ROMEU BERTHO: Durante todas as viagens do George pelo interior de São Paulo, mantínhamos contato para que eu enfrentasse os desafios. Ele fazia questão de manter o que hoje chamamos de reciclagem. Ao chegar nas cidades onde ele estava, antes dos desafios ele dizia: “Romeu, vou te dar uma aula“.

Quando foi a última vez que o viu?
ROMEU BERTHO: Por volta de 1967 o George estava em Barretos e me chamou para uma conversa. Chegando lá ele me fala que estava voltando para o Rio de Janeiro e queria que eu fosse com ele para poder me aperfeiçoar ainda mais. Meu pai havia morrido e eu cuidava de minha mãe, então não pude ir. Isso nos emocionou muito. A partir disso, perdi o contato com ele.

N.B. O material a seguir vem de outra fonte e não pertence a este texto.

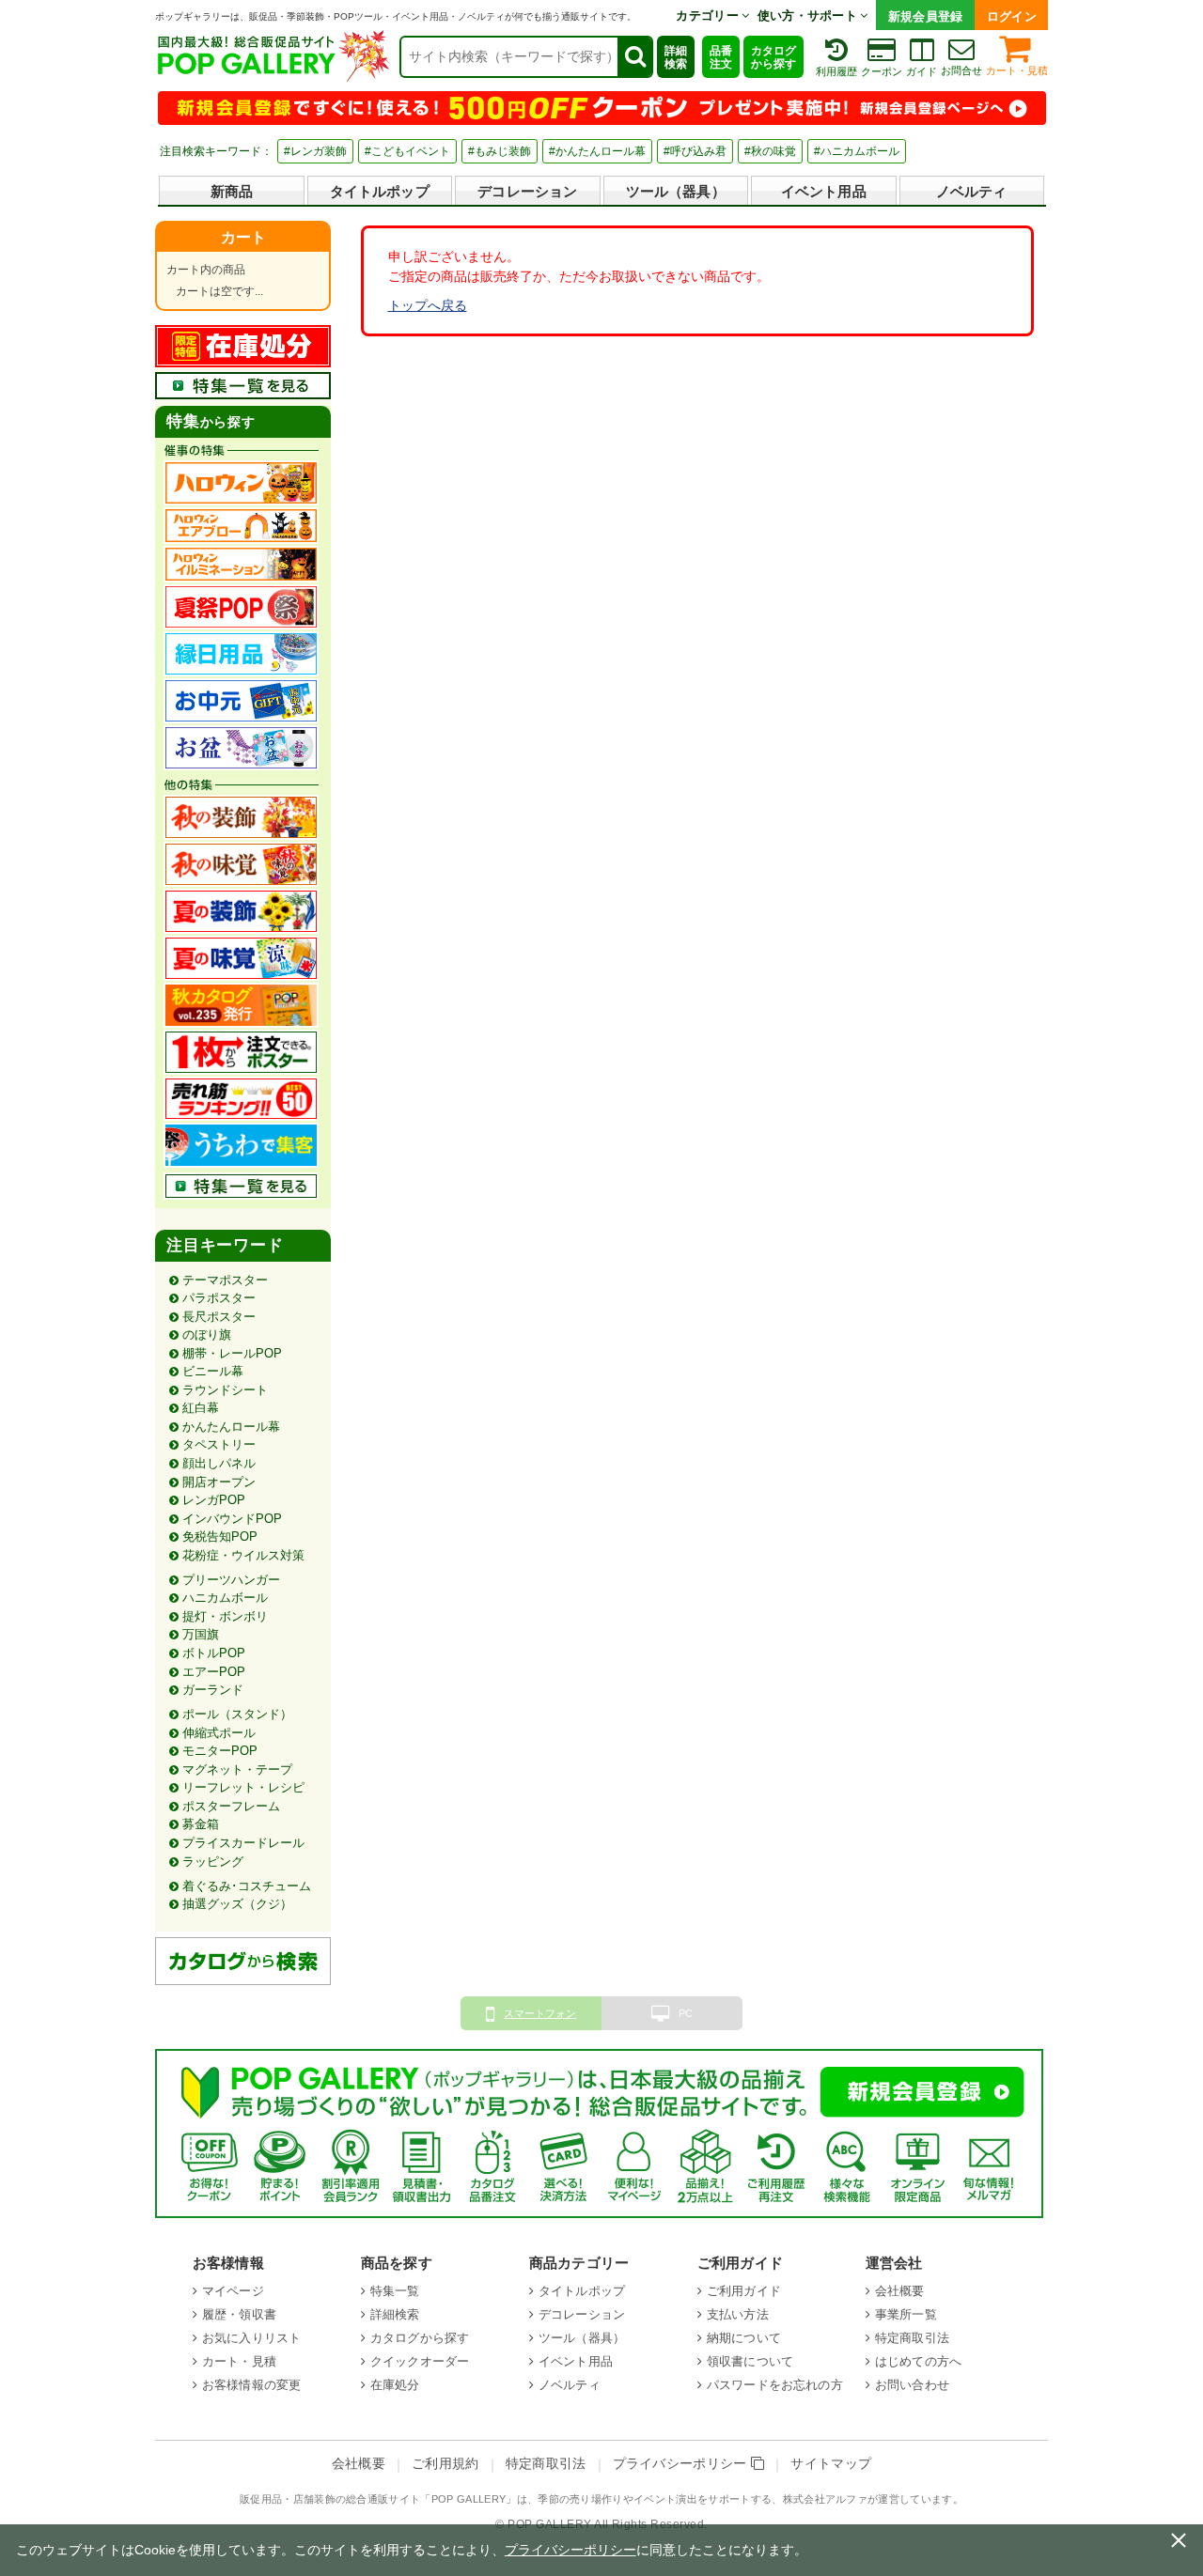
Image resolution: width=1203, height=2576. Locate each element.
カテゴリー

Após a partida de George, como foi o desenvolvimento de sua academia?
ROMEU BERTHO: Após a ida de George Gracie para o Rio de Janeiro, não havia no interior de São Paulo competições ou outras academias de Jiu Jitsu. Como eu buscava sempre a evolução, passei a competir e pôr meus alunos para competir também nos torneios de Judô. Essa influência do Judô foi muito útil, pois além da parte de quedas, eu sempre adotei as exigências de disciplina e desportividade do Judô, que eram pouco exigidas no Jiu Jitsu, até porque os próprios Gracie não adotavam isso. Quando começaram os primeiros torneios de Jiu Jitsu, sempre consegui bons resultados com os alunos, tendo como destaques meus dois sobrinhos Fernando Zopellari e Lírio Carlos de Campos, ambos com diversos títulos e atualmente também com academias próprias.
Apesar dos desafios serem característica da família Gracie, eu sempre me preocupei com o caráter dos meus alunos, não permitindo jamais que eles se envolvessem em brigas fora da academia, chegando mesmo a expulsar alguns alunos após saber que os mesmos haviam usado o Jiu Jitsu contra pessoas mais fracas de forma covarde.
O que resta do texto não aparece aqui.